I'm getting married.
Isn't that wonderful? It is, actually, since I started this blog in a place of sarcasm and jaded bitterness wherein I truely believed I was working on myself because happiness with another person just wasn't in the cards for me.
And then I met T. Perfect, wonderful. Kind, smart, handsome, ambitious, compassionate- great with kids and a social butterfly. And she could make me laugh so hard I would cry, could make me feel so full of love and so loved in return, could make me feel like I was the only person left in the world, and the only person she could see was me.
Fast forward two years. We live together with a cat (how cliche gay) and most days are relatively happy with each other, being in the same space, sharing a couch and watching Gold Rush. But some days are filled to the brim with little things, little nags, nit-picks, digs at this or that. We get over them, we move on, we apologize and say I love you and continue to grow in our relationship.
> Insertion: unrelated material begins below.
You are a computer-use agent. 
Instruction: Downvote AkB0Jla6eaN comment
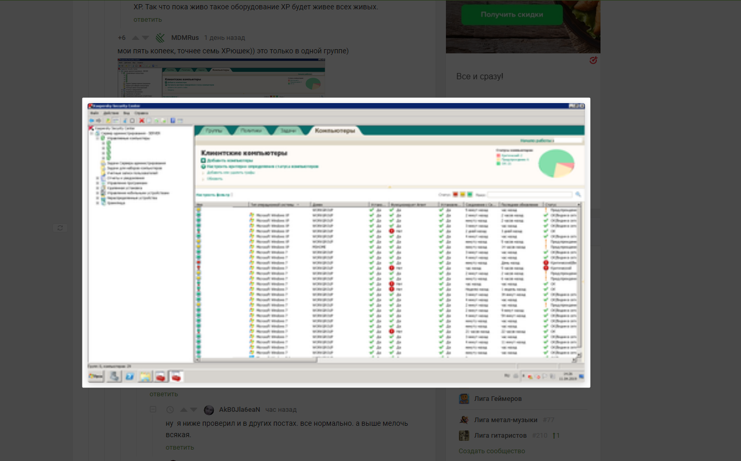193,410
She gets down on one knee and I don't know what to say, what to do. I'm ecstatic, I'm thrilled. I've been waiting ages for this, but also it's so fast. I don't want to see her with anyone else, I want to take care of her and her to take care of me for the rest of our lives- but there in the tiniest corner in the farthest back of my mind, I'm also thinking of all the arguements, of all the times I want to call her an asshole but don't, all the times T gets frustrated with my Resting Bitch Face.
I say yes, because this is love like I've never felt before. Because she makes my heart swell and music crescendos and we sing and dance to T.Swift in the car, make doing laundry a date night with good food, can do all the choreography to Fantasmic, and cuddle with our cat-son and I want to make this my family. I want her for life. I want to see the good and bad, I want her to want me, I want to be there when she needs to cry, I want to make life better for her.
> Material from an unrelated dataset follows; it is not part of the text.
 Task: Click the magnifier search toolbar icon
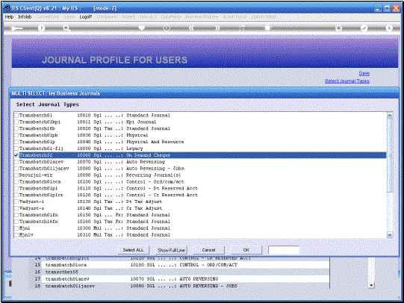pyautogui.click(x=66, y=28)
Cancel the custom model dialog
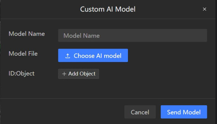 [140, 112]
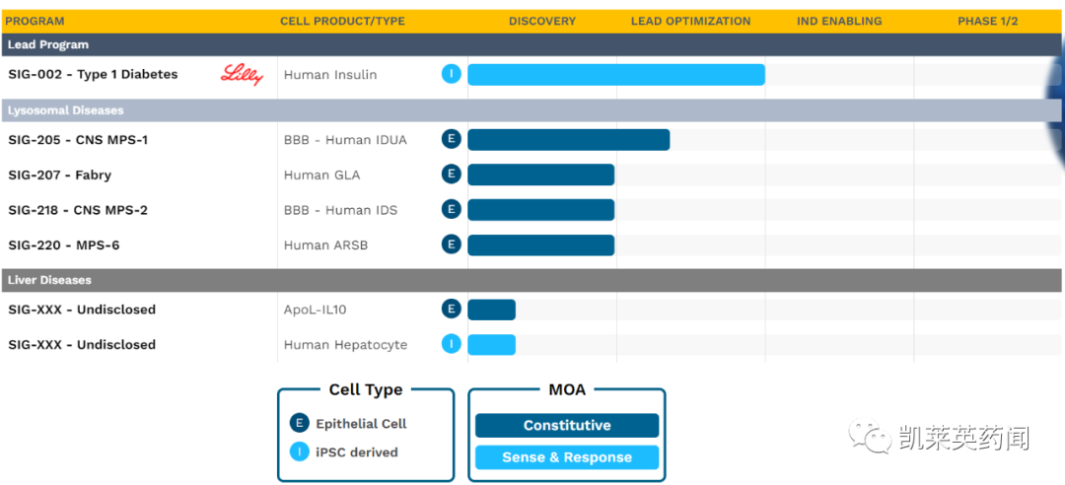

But all I can do is make it worse. We fight more often-she goes out with her friends and I work late.
Fast forward to tonight. We argued earlier over something small. My tone, I think, when I corrected her about what time a TV program was on. I get off work- "should I meet you guys at the bar?" I ask, where she is with her friends. "It's up to you." Comes the reply. It's not the one I want. "I'm kinda drunk."
"Kind of drunk like it would be nice to have me there or kind of drunk like you are having fun letting loose?" I try to be tactful. I shouldn't.
"Everyone is asking for you. Come if you want." There it is again. That apathetic response that makes me want to scream 'FUCK EVERYONE ELSE, I JUST WANT TO KNOW IF YOU WANT ME!'
But I don't. I sob my face off. I sit in the car for a half hour, twisting my engagement ring. I look up Red Flag Warnings for relationships. They're troubling. I look up engagement doubts and that freaks me out even more. I don't want to leave. I don't want this to quadruple our chances of getting divorced. I don't want anyone to tell me we don't get a happily ever after.
I just want to stop crying, to stop fighting, to feel secure in my relationship, which T has tried to help me with more than once. But I don't feel secure. I don't know why I feel insecure. I know she won't leave me, I know she loves me. But nights like this it's just not enough. And I don't know what to do about it and I don't have the right words to give to her to talk with her about it.
I feel powerless, helpless, less than, and unwanted. And of all of those, unwanted is the one that hurts most.